O número de favelas e o número de seus moradores que invadem terra para morar, correspondem a “uma gigantesca invasão de terras urbanas [...] consentida pelo Estado, nos países não desenvolvidos, mesmo contrariando as leis urbanísticas ou de proteção ambiental”.
MARICATO, E. O Estatuto da Cidade Periférica. In: CARVALHO, C.; ROSSBACH, A. (org.). O Estatuto da Cidade: comentado – The City Statute of Brazil: a commentary. São Paulo: Ministério das Cidades: Aliança das Cidades, 2010. p. 5-22. Adaptado.

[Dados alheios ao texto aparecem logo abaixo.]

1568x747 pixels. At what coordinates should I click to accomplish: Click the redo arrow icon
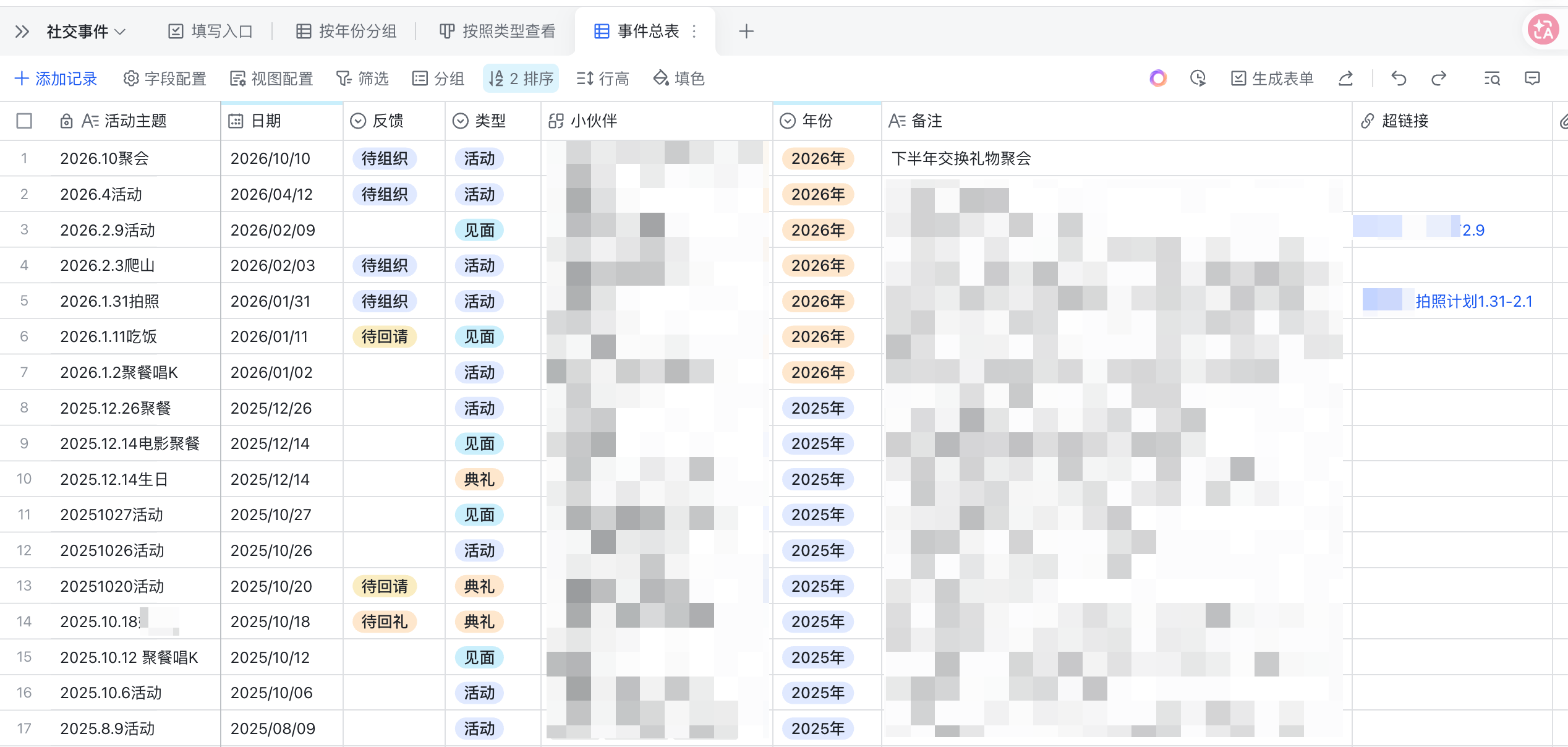click(1439, 79)
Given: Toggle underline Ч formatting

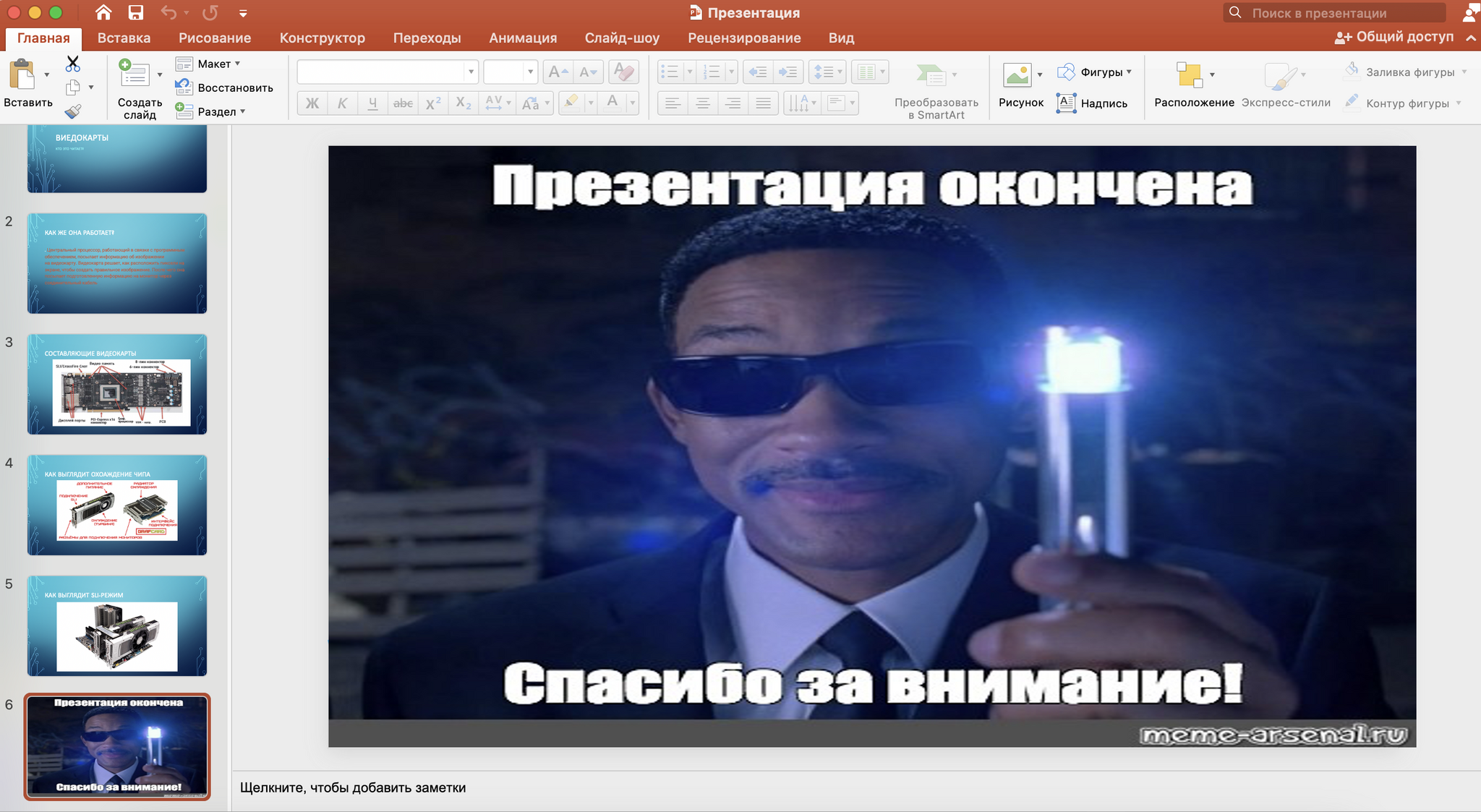Looking at the screenshot, I should pos(372,103).
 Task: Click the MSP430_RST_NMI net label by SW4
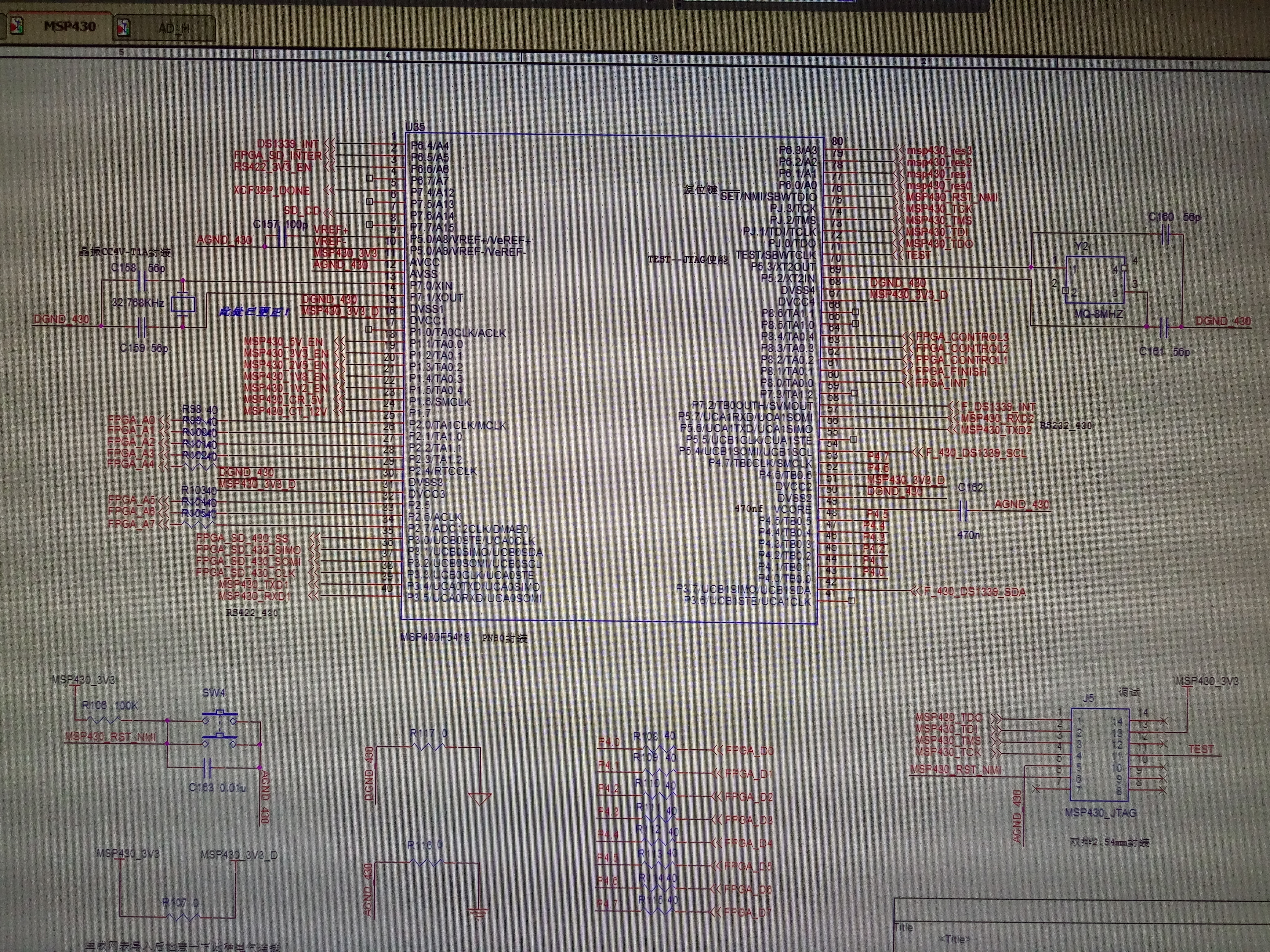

No Brasil, em muitas situações, as favelas se concentram em áreas com restrição para comercialização devido à legislação ambiental: em encostas ou às margens de corpos d’água. Com o objetivo de tornar as cidades mais justas e igualitárias, algumas possibilidades de intervenção urbana nesses espaços vêm sendo estudadas.
Nesse contexto, a urbanização ou requalificação urbanística e social de favelas deve
embasar relevante intervenção de remoção de favelas, tendo resultado na adoção de modelos de ocupação em locais distantes de áreas ambientalmente frágeis.
resultar em limitação do direito de propriedade e de acesso a imóveis ocupados por favelas, implicando limitações impostas a modelos de ocupação em áreas ambientalmente regulares.
possibilitar a destinação de terras ociosas nas periferias para localização das favelas, garantindo estoque de terrenos que aguardam valorização em áreas ambientalmente suscetíveis.
constituir importante intervenção de recuperação ambiental e social, considerando-se que as favelas estão, na maior parte das vezes, situadas em áreas ambientalmente frágeis.
impulsionar intensa remoção de favelas, levando à recusa de modelos de intervenção de recuperação ambiental e social, liberando ao mercado áreas ambientalmente suscetíveis.